Patients commonly present with a large abdominal mass, abdominal pain and/or blood in the urine. As the kidney is a deep structure, patients who present with abdominal mass usually have large tumors. Further evaluations would include ultrasonography, CT scan or MRI. 

How is it treated?
These tumors are routinely treated with surgery and chemotherapy. Patients with advanced stage disease and presence of anaplasia (aggressive cells found at histopathology) require more treatment, that is, more chemotherapy and radiotherapy. The decision of whether to perform surgery first followed by chemotherapy or in the reverse order would depend on the patient’s disease status at presentation.  

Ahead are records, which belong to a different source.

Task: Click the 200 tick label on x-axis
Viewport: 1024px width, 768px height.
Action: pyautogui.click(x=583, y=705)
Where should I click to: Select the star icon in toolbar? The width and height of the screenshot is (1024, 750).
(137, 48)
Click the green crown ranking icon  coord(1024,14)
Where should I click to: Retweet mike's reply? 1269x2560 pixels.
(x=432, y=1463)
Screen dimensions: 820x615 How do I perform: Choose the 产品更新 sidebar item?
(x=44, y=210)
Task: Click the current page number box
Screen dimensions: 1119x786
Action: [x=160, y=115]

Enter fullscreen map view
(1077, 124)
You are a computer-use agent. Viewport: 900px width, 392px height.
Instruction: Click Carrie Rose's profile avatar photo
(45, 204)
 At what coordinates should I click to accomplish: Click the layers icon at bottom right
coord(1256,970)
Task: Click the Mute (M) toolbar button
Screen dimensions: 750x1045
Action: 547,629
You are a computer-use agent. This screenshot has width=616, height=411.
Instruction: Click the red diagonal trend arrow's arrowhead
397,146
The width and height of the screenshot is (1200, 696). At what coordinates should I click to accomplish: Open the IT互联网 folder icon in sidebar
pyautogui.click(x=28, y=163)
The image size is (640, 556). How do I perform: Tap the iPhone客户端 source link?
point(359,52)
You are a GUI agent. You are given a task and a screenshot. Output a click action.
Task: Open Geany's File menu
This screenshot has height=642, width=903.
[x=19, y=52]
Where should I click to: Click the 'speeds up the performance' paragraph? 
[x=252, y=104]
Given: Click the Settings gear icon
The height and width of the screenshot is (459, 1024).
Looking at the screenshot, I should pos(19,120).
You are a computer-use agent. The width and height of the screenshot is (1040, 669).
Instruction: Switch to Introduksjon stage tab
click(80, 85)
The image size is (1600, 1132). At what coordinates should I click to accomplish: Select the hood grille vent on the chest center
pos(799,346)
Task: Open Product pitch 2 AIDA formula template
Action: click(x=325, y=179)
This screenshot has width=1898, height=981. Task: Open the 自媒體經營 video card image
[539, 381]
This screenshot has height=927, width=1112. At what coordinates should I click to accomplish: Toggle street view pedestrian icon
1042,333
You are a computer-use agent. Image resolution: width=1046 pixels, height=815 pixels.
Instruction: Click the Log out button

Can the child have a good quality of life with only one kidney?
Treatment of Wilms tumor often leaves the child with only one kidney at the end of his successful treatment. This is due to the need to remove the tumor-laden kidney as part of the treatment regime. The remaining kidney should be able to compensate for all necessary daily functions. A normal lifestyle is recommended for these children.  

Which patients are associated with a higher chance of success at treatment?
Patients with Stage I and II disease in the absence of anaplasia have the best chance for cure. Other patients without these features are experiencing improved cure rates with new treatment protocols.

For patients with bilateral Wilms tumors, how is treatment possible with preservation of kidney function?
Wilms tumor may occur in both kidneys. Recent studies have shown that bilateral kidney-sparing Wilms tumor resection after chemotherapy obviated the need for renal transplantation and provided good quality post-treatment function. Specialized surgical techniques enabled removal of tumors whilst preserving normal kidney structure. Such treatment should be performed in specialized centres. 

Is it possible to remove the tumor without removing the entire kidney for unilateral Wilms tumor?
With the experience from bilateral Wilms tumor, kidney-sparing tumor resection in unilateral Wilms tumor may seem feasible. This option is still controversial and should not be taken easily. Such a decision should be carefully discussed with your paediatric surgeon. The disadvantages are many and include the need for preoperative chemotherapy, the possibility of upstaging the disease at surgery and the increase in amount of postoperative treatment.

Will my child’s siblings develop Wilms tumor?
Majority of Wilms tumors are sporadic and only minority are inherited. It is unlikely to be diagnosed before birth.

HEPATOBLASTOMA

What is hepatoblastoma?
It is the most common malignant liver tumor in childhood.

Is this a serious condition?
This is a malignant tumor. Treatment in most cases would usually imply the loss of a proportion of liver with some requiring total liver resection and liver transplantation. Treatment results have been very good with many long term survivors.

How is it detected?
Patients commonly present with a large abdominal mass or abdominal pain. Hepatoblastoma usually produces alpha-fetoprotein which is identified in a simple blood test. Serum alpha-fetoprotein is a reliable tumor marker for diagnosis and follow-up assessment. Further evaluations would include ultrasonography, CT scan or MRI that help in the assessment of tumor resectability. Image-guided needle biopsy may be required to determine the tumor’s histopathology.

How is it treated?
These tumors are routinely treated with a combination of surgery and chemotherapy. A complete surgical removal of the liver tumor with a rim of normal liver cells gives the best outcome. Preservation of sufficient normal liver would ensure adequate liver function. Patients with unresectable disease may receive preoperative chemotherapy. When the tumor has responded, surgical resection may proceed. Selected patients with multifocal liver tumors may consider liver transplantation after preoperative chemotherapy.  

Will the child live a normal life with a smaller liver after successful treatment?
Most certainly. One of the key considerations besides removing a complete tumor is to leave the child with sufficient liver for him to function normally.

Is hepatoblastoma an inherited disease?
Most hepatoblastomas are sporadic and not inherited. However, hepatoblastoma has been found to be present in families with Familial Adenomatous Polyposis (FAP) syndrome.